Quoique le panégyriste eût déjà ébauché deux fois l'éloge de M. d'Alembert, il n'a pas craint de se répéter en un sujet où il se complaisoit si fort, & s'est donné carriere pendant plus d'une heure. Il a très-noblement traité l'anecdote de sa naissance ; il a observé que les grands hommes n'avoient pas besoin d'aïeux pour être illustres, ni de postérité pour perpétuer leur mémoire immortalisée par leurs ouvrages. A l'égard de ceux-ci, il s'est étendu principalement, ainsi que l'exigeoit la circonstance sur les scientifiques. Il a cependant encore trop exalté en M. d'Alembert l'homme de lettres. En faisant un éloge pompeux du discours préliminaire de l'Encyclopédie, il n'a pas dissimulé la part qu'y avoit M. Diderot, & a osé le louer, quoiqu'il ne soit d'aucune académie. En définissant assez bien le caractere des éloges d'académiciens françois composés par son héros, il a eu l'adresse de les présenter sous un point de vue avantageux, & de les priser beaucoup plus qu'ils ne le méritent réellement.

Il n'a pas dissimulé les défauts personnels de M. d'Alembert ; il est convenu qu'il étoit aigre dans la dispute, dénigrant, exclusif ; mais il a encore adouci cet aveu, en disant que c'étoit en lui vivacité, franchise & zele.
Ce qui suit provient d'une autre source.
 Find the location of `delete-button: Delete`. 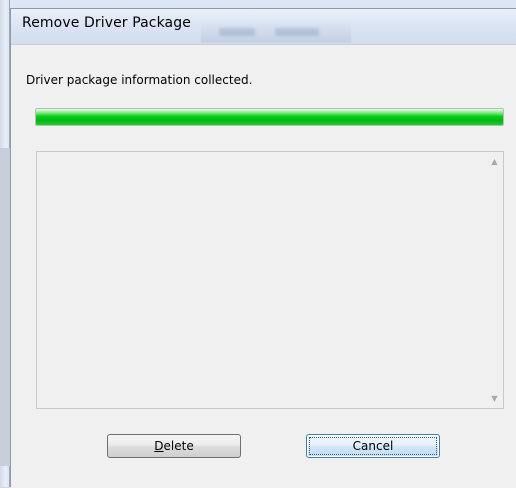

delete-button: Delete is located at coordinates (174, 446).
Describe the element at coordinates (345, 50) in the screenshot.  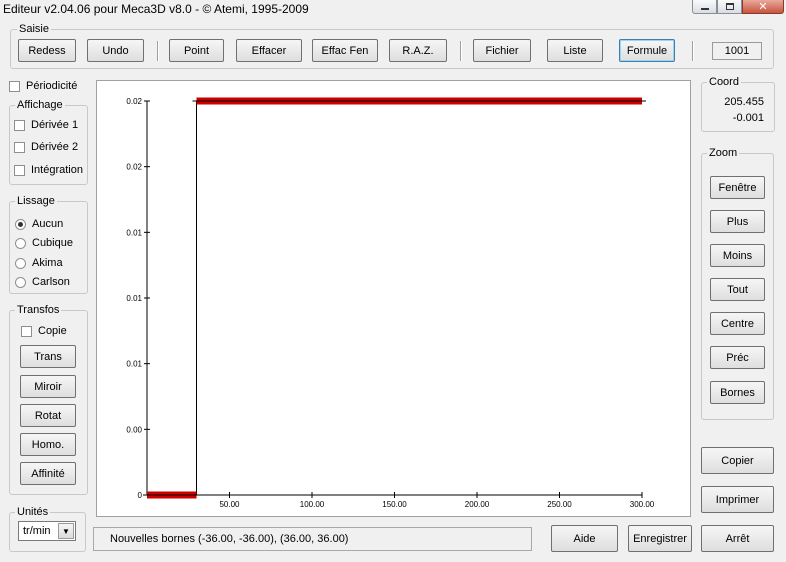
I see `effac-fen-button: Effac Fen` at that location.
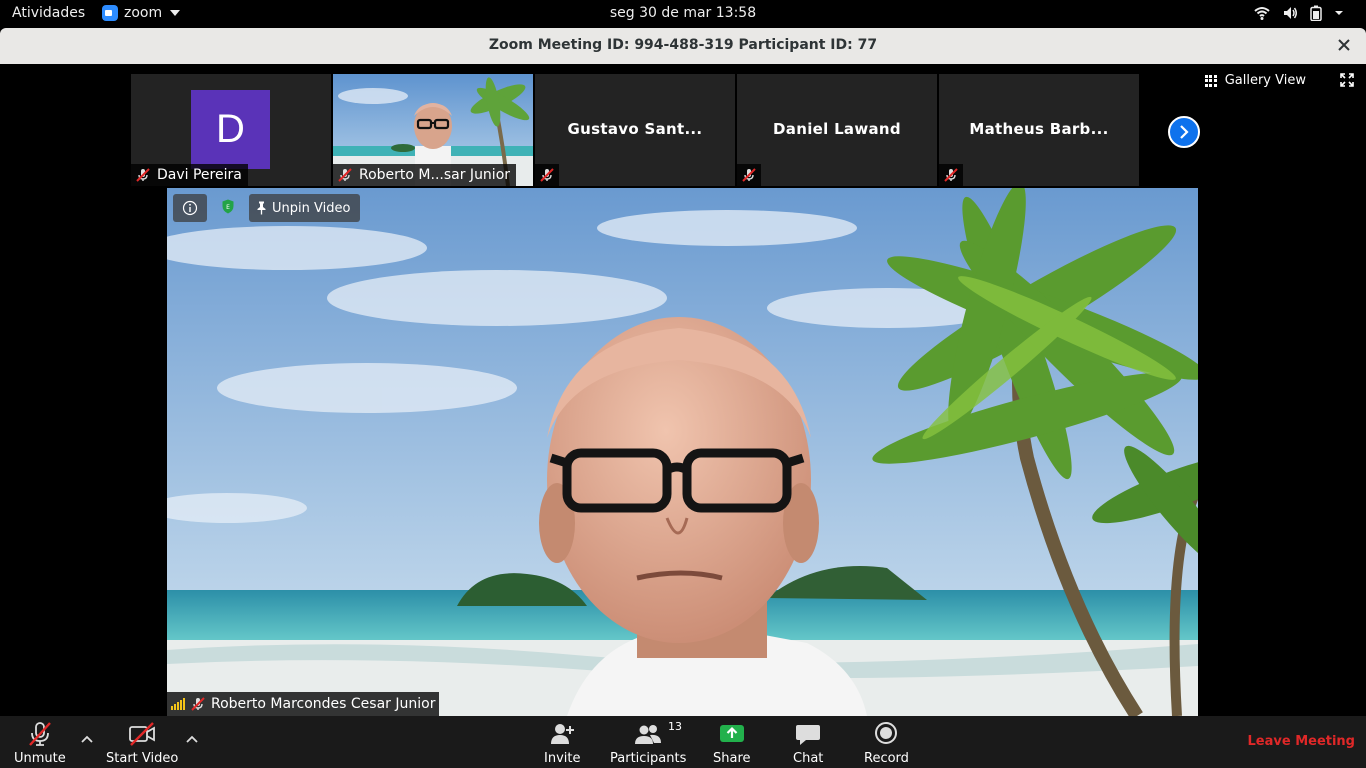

Cette tournure [248] de l'amitié fait d'autant plus d'honneur au panégyriste, qu'il essuyoit souvent des bourrasques de l'humeur de son maître, sur-tout durant les derniers mois de sa maladie, lorsqu'il l'accompagnoit aux Tuileries, & portoit le bourrelet pour asseoir moins douloureusement le philosophe souffrant ; car la vénération de l'illustre éleve le portoit jusqu'à lui rendre ce petit service.
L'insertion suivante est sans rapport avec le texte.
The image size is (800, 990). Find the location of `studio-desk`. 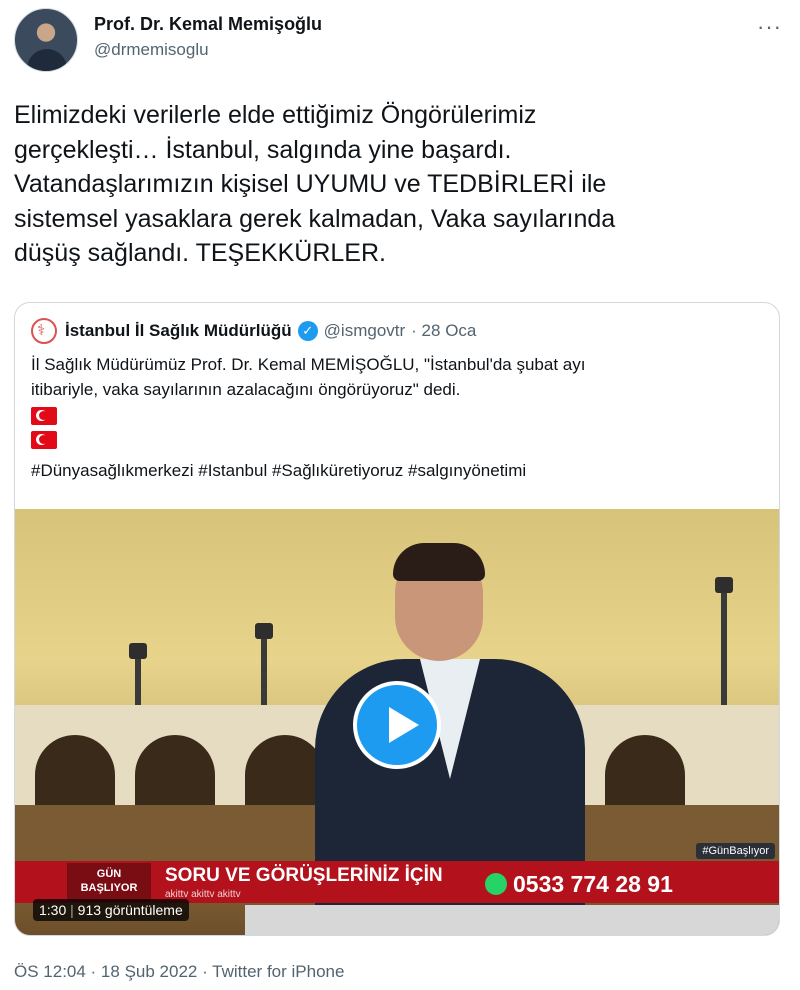

studio-desk is located at coordinates (512, 920).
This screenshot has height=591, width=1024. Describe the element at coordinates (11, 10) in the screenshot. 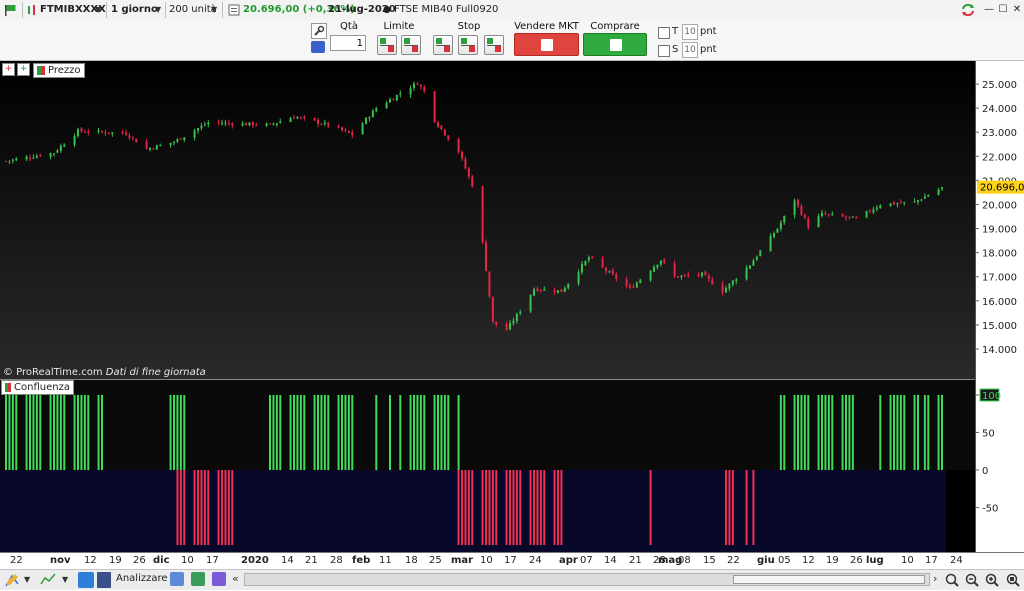

I see `instrument-flag-icon` at that location.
On a cru que la tête de M. d'Alembert s'étoit affoiblie sur la fin ; on s'est trompé : il ne pouvoit plus s'occuper des hautes méditations qui l'avoient toujours agité ; mais il se livroit à la littérature ; il aimoit à en entendre parler dans son lit de mort, & il s'est endormi avec ces idées agréables.

M. de Condorcet n'a pas osé aller plus loin & s'étendre sur l'anecdote de l'enterrement, qui auroit nécessité de sa part une sortie trop vigoureuse contre les prêtres.